My recent post about terms for ethnic groups prompted a note from a site visitor proposing that I write about taboo words. I was not niggardly in my gratitude to the correspondent for his suggestion.
Did your eyes just pop out when you read the fourth word in that last sentence? Unlikely, because most DailyWritingTips.com visitors know that niggardly has nothing to do with a similar-sounding offensive term for black people.
But many people persist in thinking it does. In the late 1990s, an employee of the Washington, DC, mayor’s office resigned in the aftermath of his innocent use of the word, and a few years later, a schoolteacher came under fire when she included the term in a vocabulary lesson.
Another person has noted that he avoids using the word renege around black people, even though it has nothing to do with the derogatory word nigger, derived from Negro. Nor does niggling, but some people argue that such near homophones should be tossed from the word-hoard because somebody, somewhere might be offended.
Nitty-gritty, part of the idiomatic expression “get down to the nitty-gritty,” is a hoary word (oops — perhaps I shouldn’t have used that adjective), but it’s also evocative. Unfortunately, some people believe — erroneously — that it originally referred to the excretory debris left in a slave ship after the cargo had been removed. Evidently, nitty-gritty was in fact originally a synonym for an adjective that rhymes with its component words, but now it is merely synonymous to business in “get down to business.”
What about the original n-word? Did you flinch when I used it above? How dare I type the actual word! Well, it’s in the dictionary, for one thing, and I have a valid reason to use it in this dispassionate, scholarly context. (But I admit I’d hesitate to use it in front of one or more black people, even if I were reading this post aloud in a group setting.)
Should nigger be allowed in print or online? It’s absurd to dodge it in a neutral context such as a post about usage. How about in literature? Mark Twain used it in Huckleberry Finn to further identify the fugitive slave Jim. Doing so was proper in the historical context of that work, and no one can deny that Twain considered Jim one of his most admirable characters. And anyone who refrains from using it in a valid literary context — in a novel about young inner-city blacks who blithely bandy it about, for instance — is self-censoring.

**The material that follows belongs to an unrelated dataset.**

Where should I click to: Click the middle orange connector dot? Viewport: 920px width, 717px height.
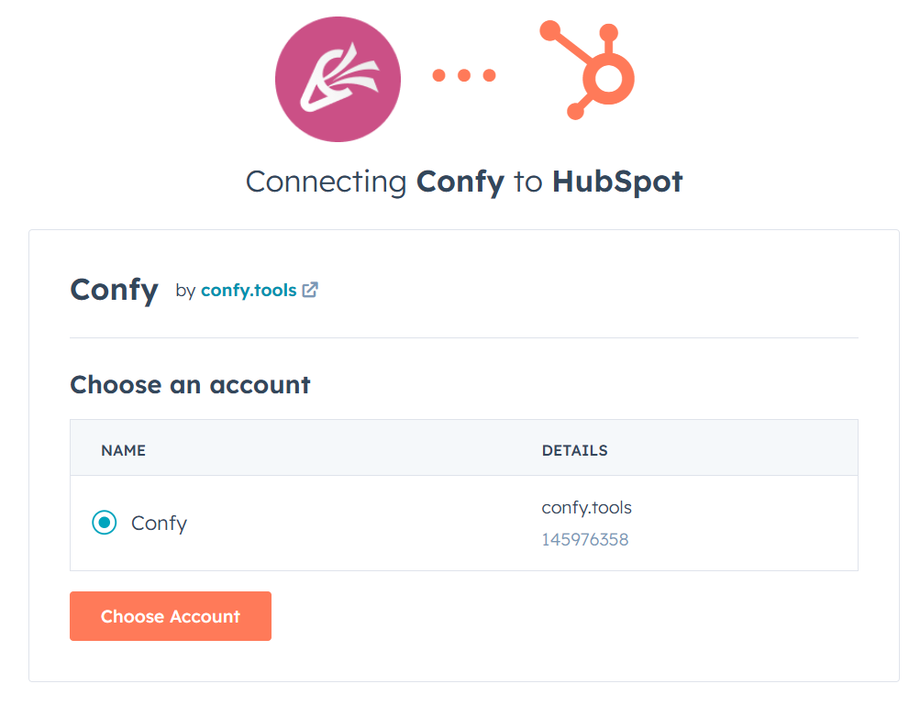click(465, 75)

The word is, admittedly, broadly unacceptable in written and spoken discourse. But should I be prohibited from using it in an essay about derogatory or allegedly derogatory language? Should it be stricken from reprints of Huckleberry Finn, and — excuse the expression — blacked out in all existing copies? Should a book about the ’hood omit it?
The word is used countless times every day all over the United States. Most writers and speakers are justified in using it because they are black, and they’re taking it back, or because it’s being used in a valid context. Others, racists who use it to denigrate an ethnic group, are also justified because they are exercising a constitutional right to free speech, but that doesn’t mean I like it.
Do we even have a right, if we’re not black, to decide whether to use it? It has eminently painful associations for black people, regardless of whether it has been used against them as a weapon. For that reason, I’m sensitive enough to use it only in this type of context. But I won’t refrain from using it as such, and I certainly won’t avoid writing or saying niggardly or niggling under any circumstances.